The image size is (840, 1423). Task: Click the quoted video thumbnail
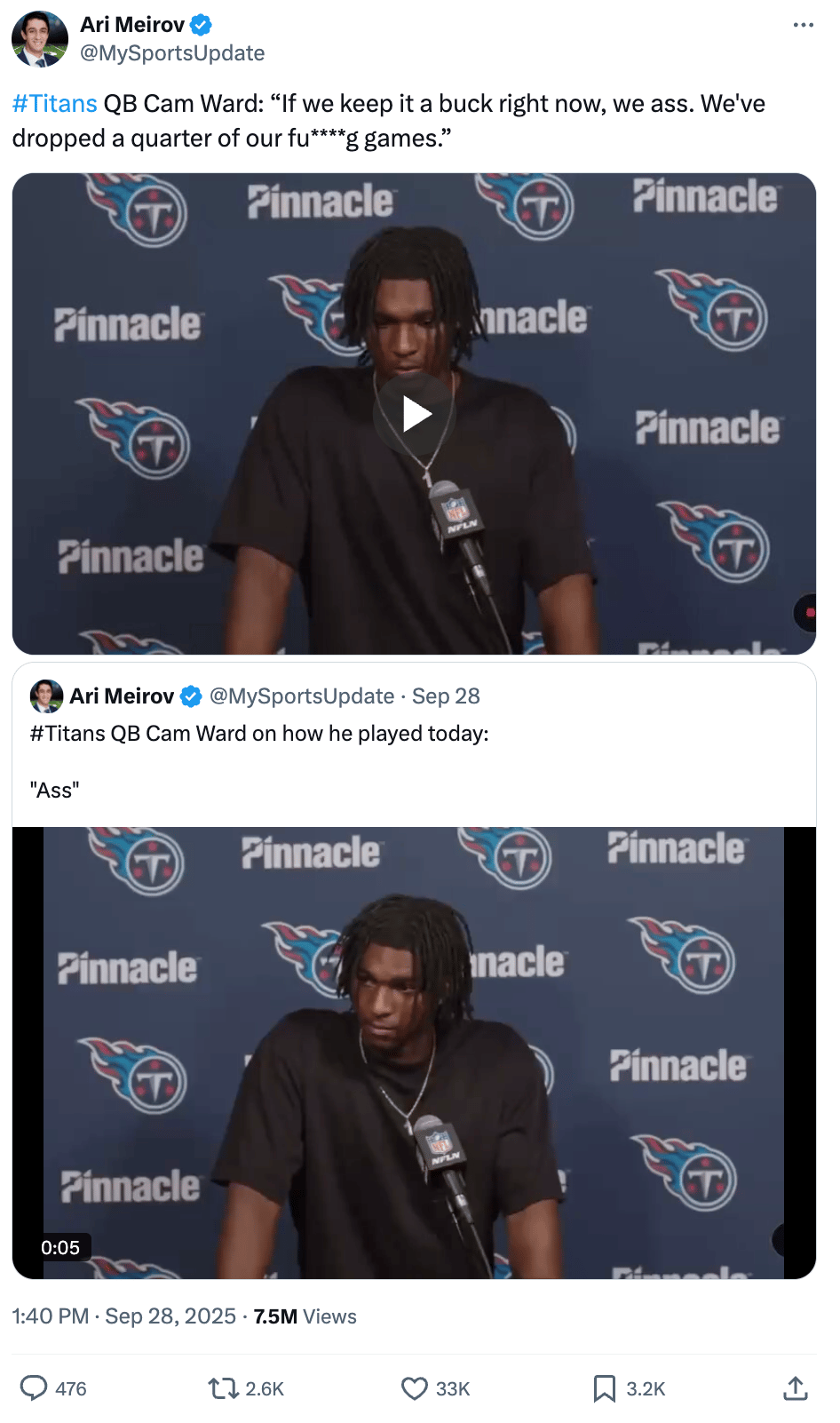(x=414, y=1053)
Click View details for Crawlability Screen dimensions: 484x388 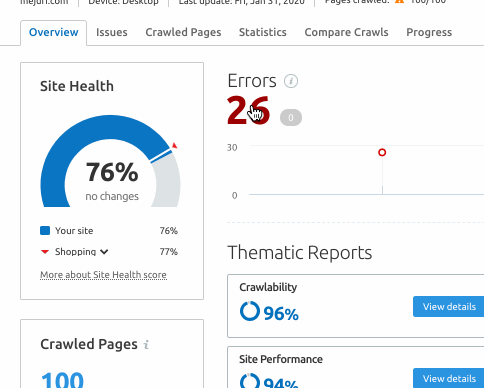tap(449, 306)
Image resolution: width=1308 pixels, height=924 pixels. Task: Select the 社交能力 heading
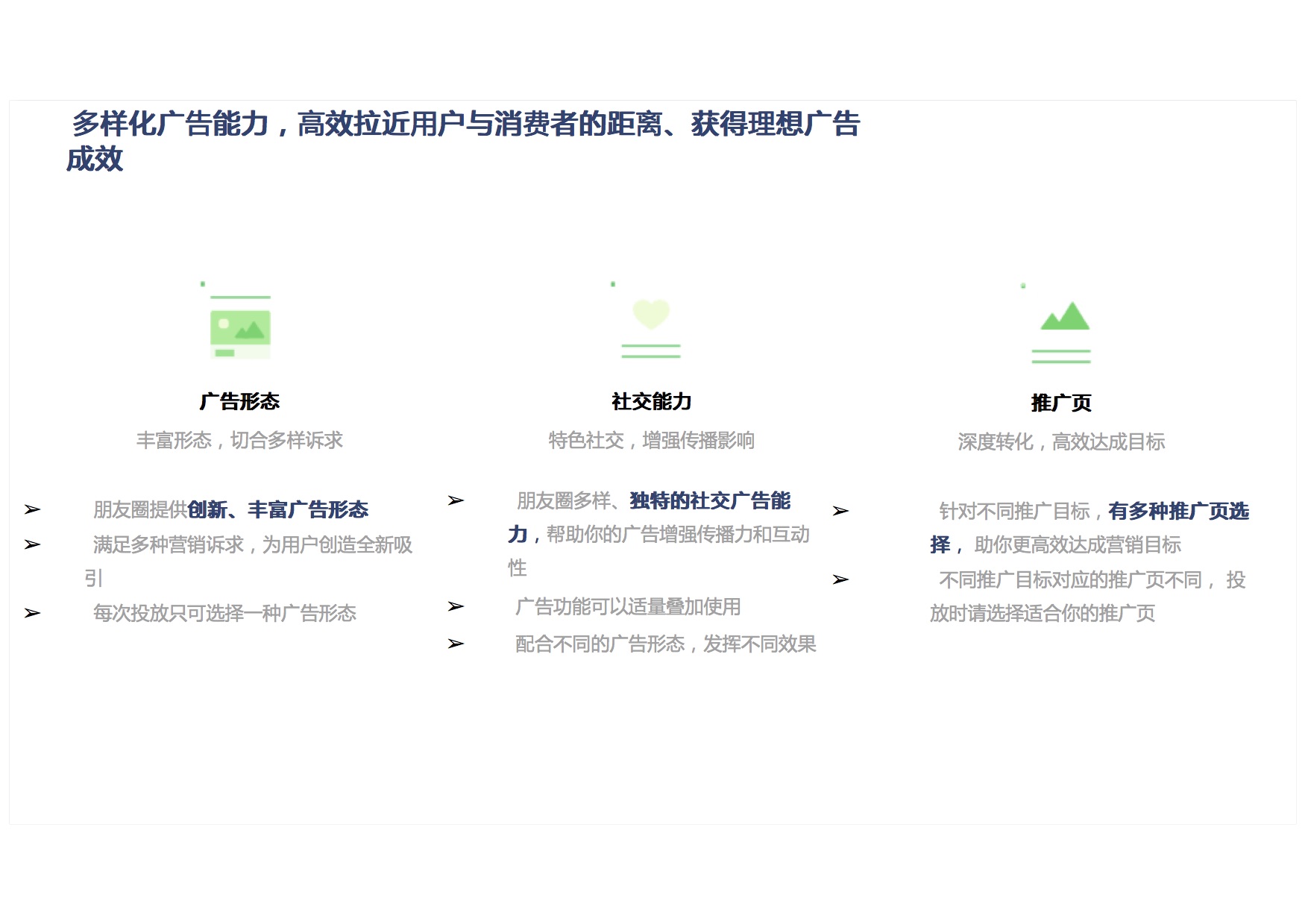point(651,402)
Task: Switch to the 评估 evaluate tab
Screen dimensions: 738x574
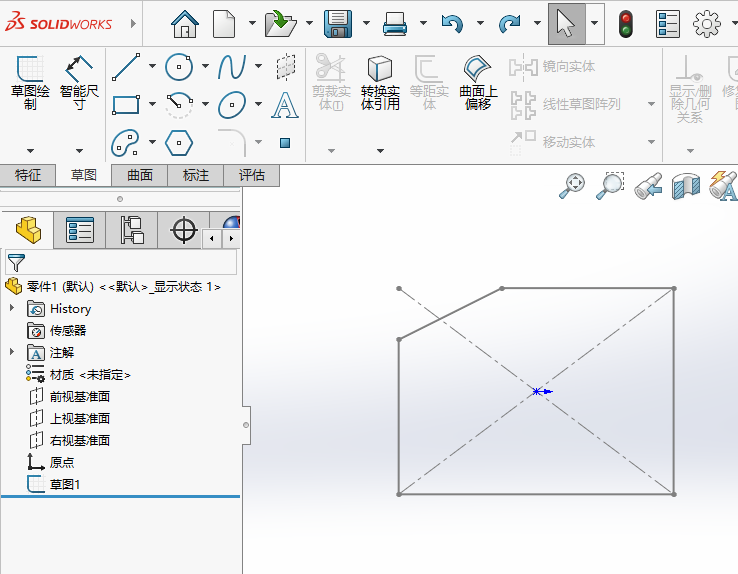Action: (252, 175)
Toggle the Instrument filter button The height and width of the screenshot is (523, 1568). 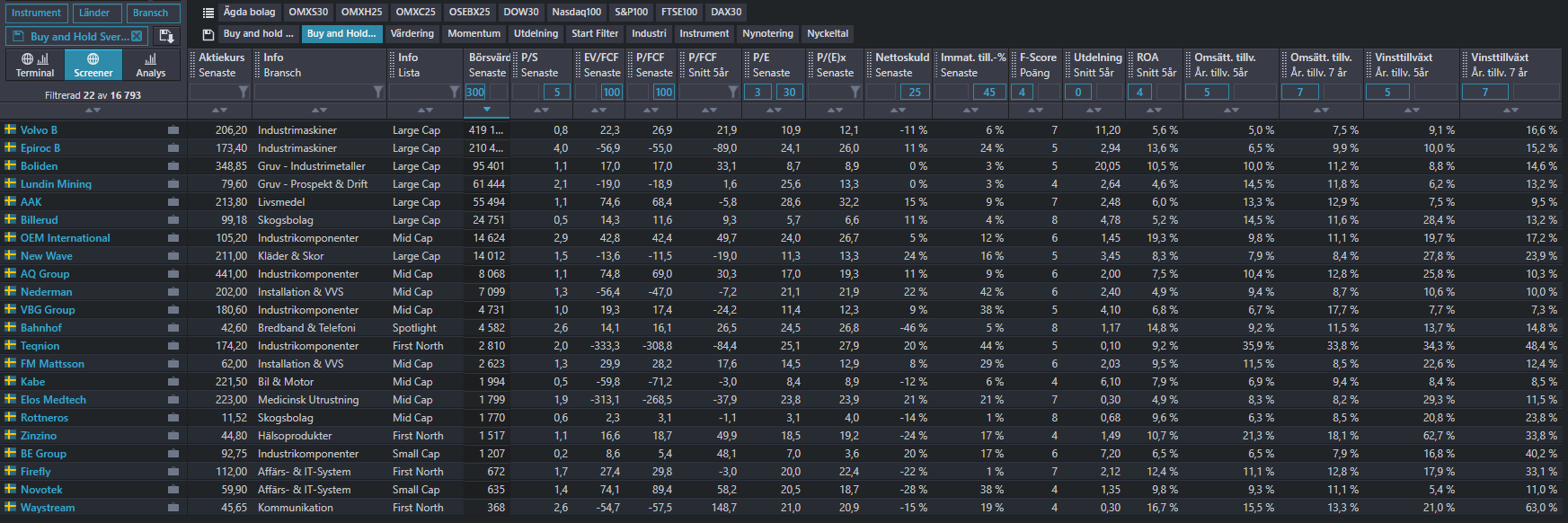point(36,13)
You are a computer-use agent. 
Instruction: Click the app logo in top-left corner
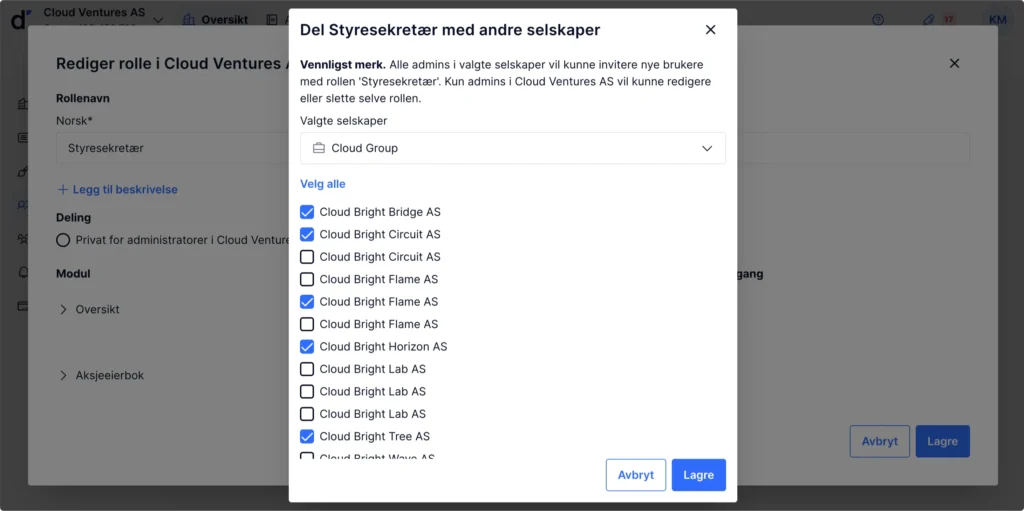click(x=18, y=19)
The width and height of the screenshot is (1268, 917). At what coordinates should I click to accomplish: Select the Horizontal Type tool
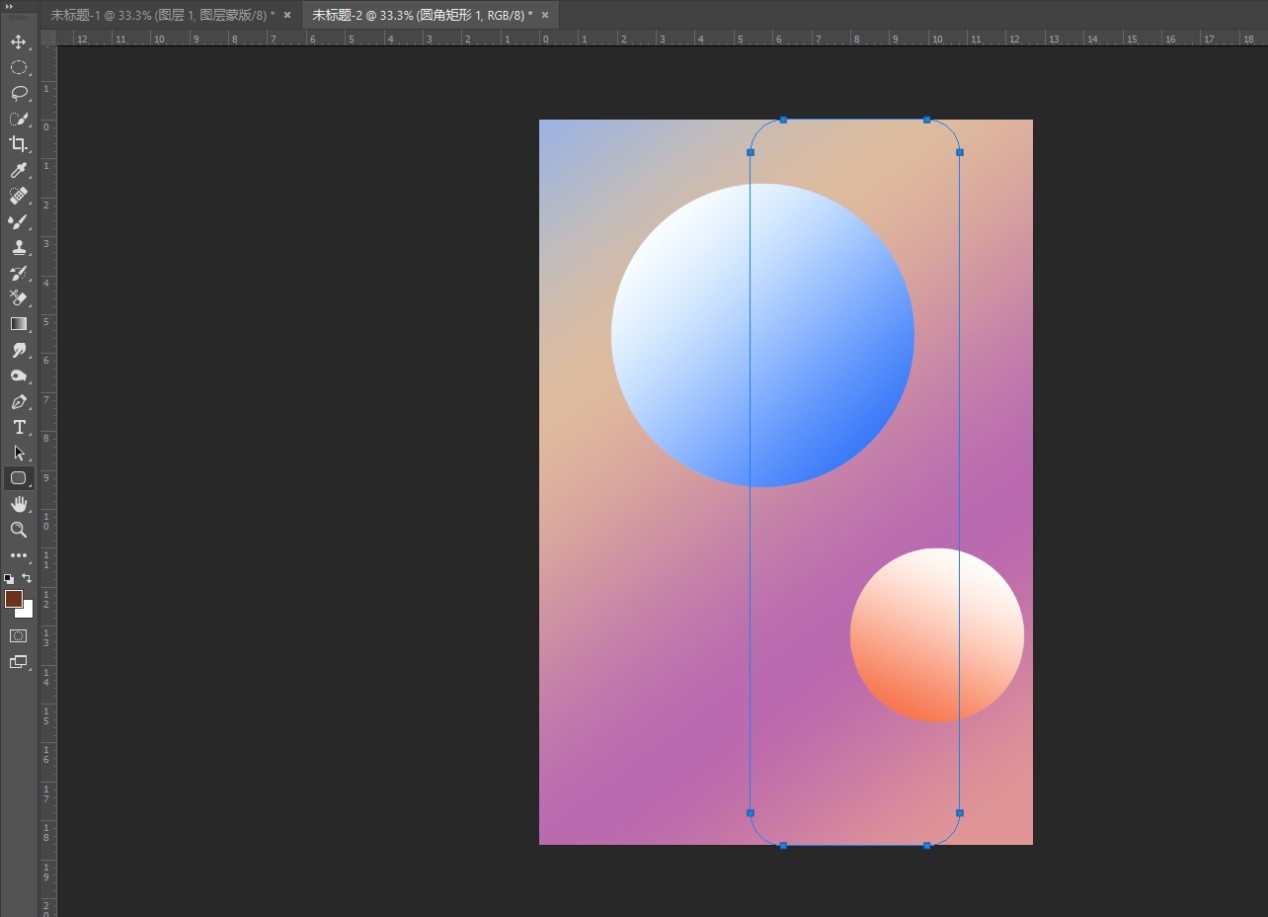(x=18, y=427)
________________________________________
* INSTRUCTION: Please copy out the entries word for word, from the line containing "You are a computer-use agent." through the end of the entries, both ends included, and omit the pictures.

* RESPONSE TO THE EXERCISE:
You are a computer-use agent. 
Instruction: Click the app logo in top-left corner
click(x=18, y=19)
The width and height of the screenshot is (1268, 917). At what coordinates should I click to accomplish: Select the Horizontal Type tool
(x=18, y=427)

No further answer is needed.